GOP LEADERS TIRE OF STEELE’S ‘POLICY’ WORK…. In July, Republican National Committee Chairman Michael Steele hosted a press conference to bash health care reform, and effectively read a strategy memo from Alex Castellanos. When asked by reporters about substantive details, Steele declared, “I don’t do policy.”
The problem, of course, is that Steele tries to do policy all the time, which has proven problematic. For one thing, he doesn’t know what he’s talking about. For another, he’s not in a policymaking position, and can’t pursue a substantive agenda, even if he wanted to.
Apparently, leading Republican officials, who actually have policy responsibilities, are getting a little tired of Steele’s antics.
GOP leaders, in a private meeting last month, delivered a blunt and at times heated message to RNC Chairman Michael Steele: quit meddling in policy.
The plea was made during what was supposed to be a routine discussion about polling matters and other priorities in House Minority Leader John Boehner’s office. But the session devolved into a heated discussion about the roles of congressional leadership and Steele, according to multiple people familiar with the meeting.
The congressional leaders were particularly miffed that Steele had in late August unveiled a seniors’ “health care bill of rights” without consulting with them.

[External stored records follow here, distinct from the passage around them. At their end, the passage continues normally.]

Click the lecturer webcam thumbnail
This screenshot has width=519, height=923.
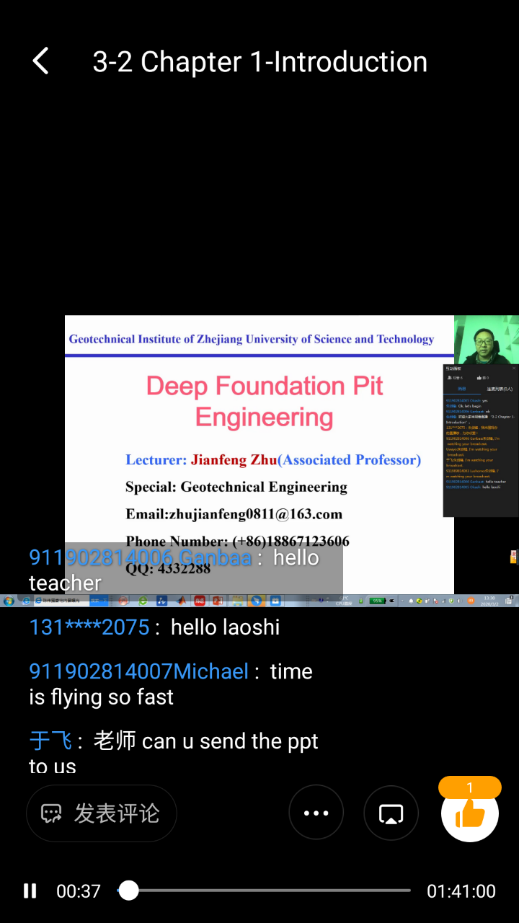tap(486, 340)
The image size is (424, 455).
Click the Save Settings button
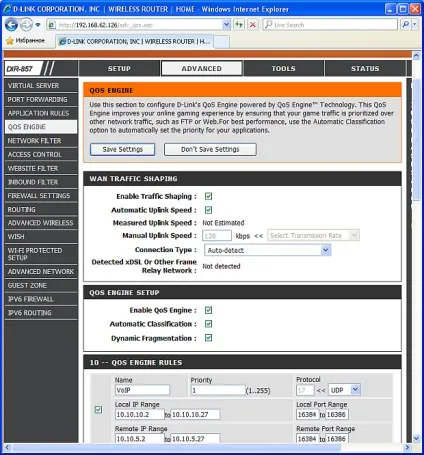tap(122, 149)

The statement of health care principles, outlined in a Washington Post op-ed, began with a robust defense of Medicare that puzzled some in a party not known for its attachment to entitlements.

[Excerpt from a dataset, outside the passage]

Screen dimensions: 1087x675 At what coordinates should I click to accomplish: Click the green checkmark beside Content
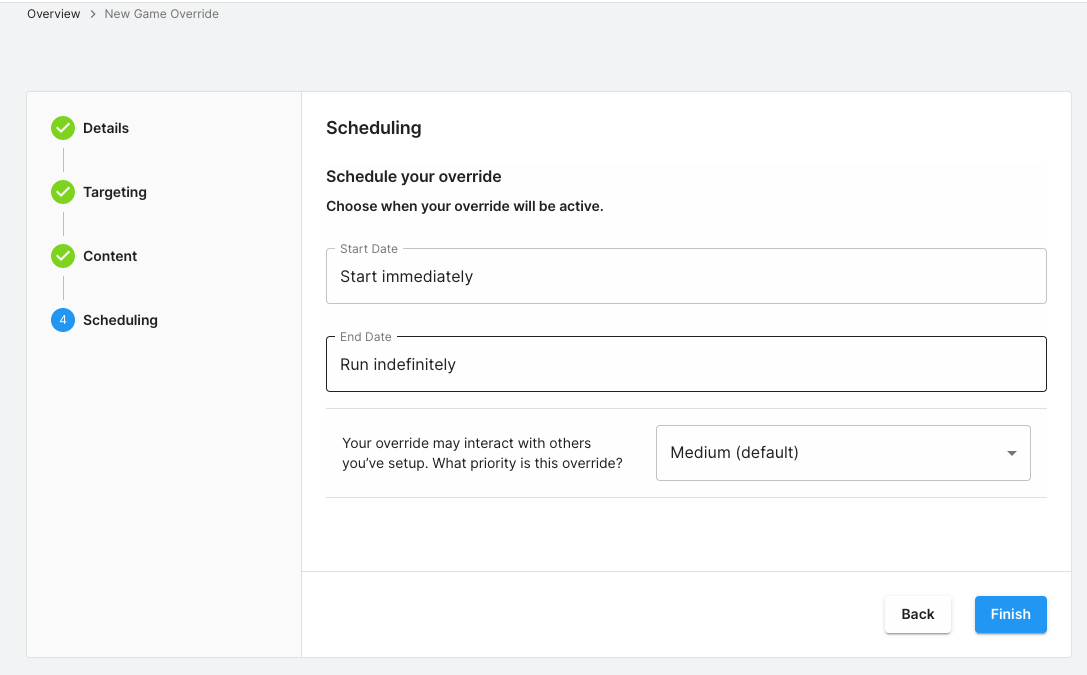[x=63, y=256]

The comments reportedly came by way of Boehner, Mitch McConnell (R-Ky.), Jon Kyl (R-Ariz.), Lamar Alexander of Tennessee, and John Thune. In other words, pretty much the entire Republican leadership told the RNC chairman to focus on his job, not theirs. What’s more, they were less than gentle in delivering the message. (Asked if it was a contentious conversation, Thune would only say: “I don’t want to get into the details of that.”)

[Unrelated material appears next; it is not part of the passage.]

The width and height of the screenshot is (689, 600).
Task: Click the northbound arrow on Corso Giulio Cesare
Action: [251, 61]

Steele apparently got defensive. It didn’t help that he was planning to present even more policy initiatives.
I’m not entirely unsympathetic to Steele’s predicament. He reportedly reminded GOP leaders that he travels the country, and Republican activists ask where the party stands on a range of issues. Since Republican leaders in the House and Senate prefer not to have a policy agenda, Steele is using his post to just fill the vacuum.
The problem, though, is that he’s not doing it very well.